Jürgen Klopp während des Trainings vor dem Spiel gegen Amsterdam

Jürgen Klopp während des Trainings vor dem Spiel gegen Amsterdam  |  © Dennis Grombkowski/Bongarts/Getty Images

Die Vorbereitung auf das nächste Spiel begann für die Profis von Borussia Dortmund bereits am Samstag um kurz nach halb fünf. Da war gegen Fürth zwar noch eine Halbzeit zu absolvieren, doch der BVB führte bereits mit 3:1 und nutzte die restlichen 45 Minuten zum Auslaufen unter Wettkampfbedingungen. Beschwert hat sich niemand, selbst die mehr als 80.000 Besucher im Stadion ließen keine Anzeichen von Unmut erkennen.
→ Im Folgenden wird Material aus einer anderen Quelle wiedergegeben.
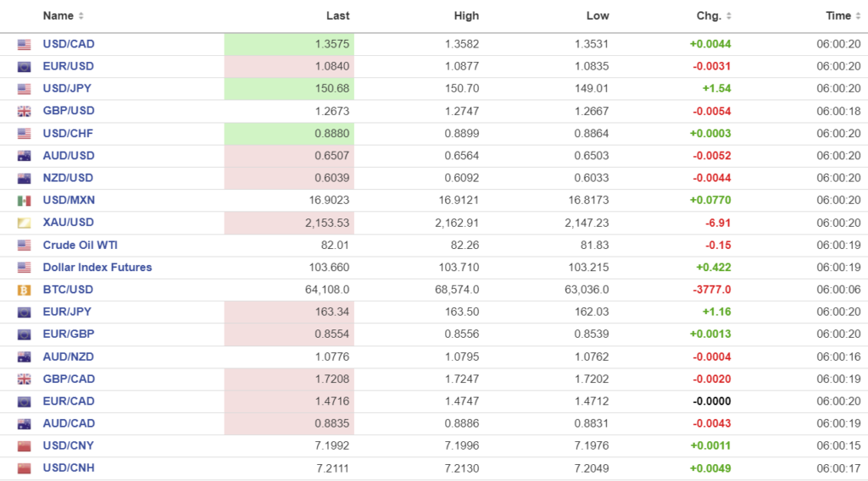The width and height of the screenshot is (868, 481).
Task: Click the UK flag icon beside GBP/USD
Action: tap(24, 111)
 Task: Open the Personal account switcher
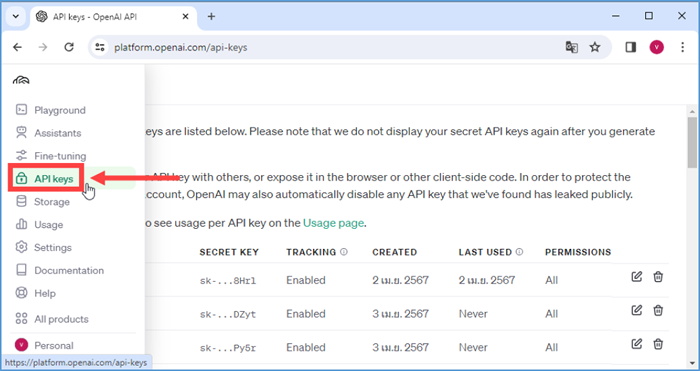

Schließlich wissen alle Beteiligten, was der Deutsche Meister am Mittwochabend (20:45 Uhr, live auf Sky und im Ticker auf ZEIT ONLINE) beim holländischen Titelträger Ajax Amsterdam erreichen kann. Der nach dreiwöchiger Verletzungspause zurückgekehrte Jakub Błaszczykowski erklärte die Begegnung zu "unserem wichtigsten Spiel in der Gruppenphase", und da mochte dem polnischen Nationalspieler niemand widersprechen.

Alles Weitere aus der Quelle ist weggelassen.